Anyway, among all the kids I encountered in four school districts in Central New Jersey in the 1980s, one of the smarter ones was Buck R. I remember him because he was in the top three smartest kids in my eighth grade class, and that was a class in which almost everyone was pretty smart. It was the year we lived in snobby Holmdel, N.J.

Buck was handsome and looked kinda like Doogie Howser, with the scrunched nose. He talked kinda slow, which made any funny thing he said even funnier. There are two distinct funny things he said that I remember the whole class laughing at:

1. We had a substitute teacher for social studies one day. Anyone who has been in the gifted/smartypants/honors classes knows that sometimes the smart kids can be just as obnoxious as the other classes, only maybe in a less threatening way. They're wiseasses and think they're superior to the teacher. So this day, my classmates were riling up the sub about something.

The sub said, "You kids are acting retarded."
Buck responded, in his calm, slow manner, "Yeah, we're the retarded gifted and talented class..." which got several people roaring.

2. Whenever we got done early with our work in class, like say before Christmas break or on a half day, the class would clamor for Trivial Pursuit. That's usually how the teachers passed the time on one of those non-work giddy days. They'd break the class in half and one side would play the other side.

One day, we were playing Trivial Pursuit and our teacher asked this question: "What is the number one reason for divorce in the United States?"

Buck suddenly burst out, "IM-potency."

That also got a big laugh...kind of the way he said it so matter-of-factly, and just the fact that he said it to begin with.

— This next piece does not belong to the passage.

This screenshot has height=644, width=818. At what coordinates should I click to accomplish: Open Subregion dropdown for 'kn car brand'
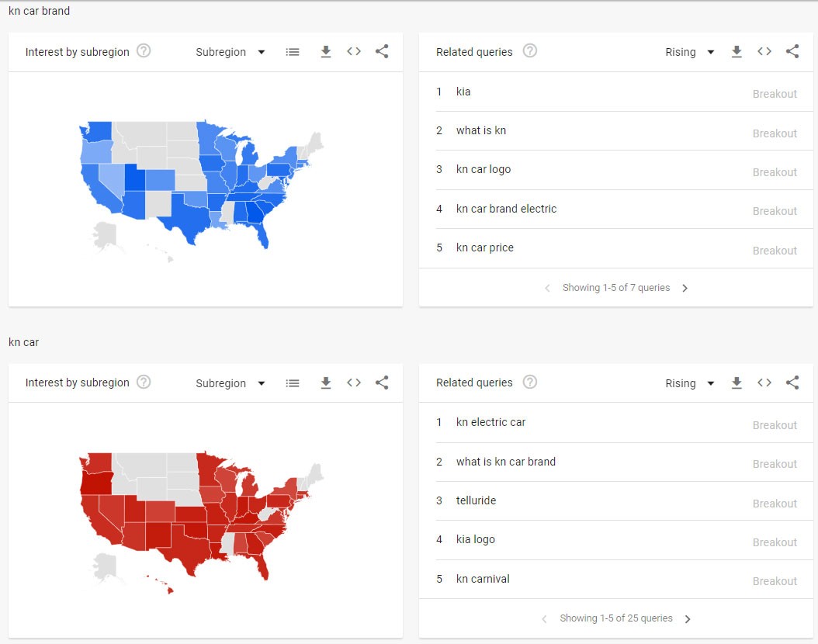[x=230, y=52]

Anyway, I Googled him years ago. He had gone to Harvard Law and then become a manager at Goldman Sachs. Maybe a dull sort of occupation, but work doesn't make the man. That was about all that showed up about dear Buck.

Until I happened to hear something funny last week. Stephen Colbert was complaining about Wall Street executives and their bonuses. He mentioned that one of his writers found the Goldman Sachs credit card of a manager there. He held it up on TV and threatened to reveal one number of it each night on the show unless the owner came on the show to defend the bonuses. Who does the card belong to? Buck R.! (Colbert also made fun of his very Yuppie sounding first and last name). Here is a rundown of the event from the Washington Post, with video.

So anyway, Buck is famous again, as he should be.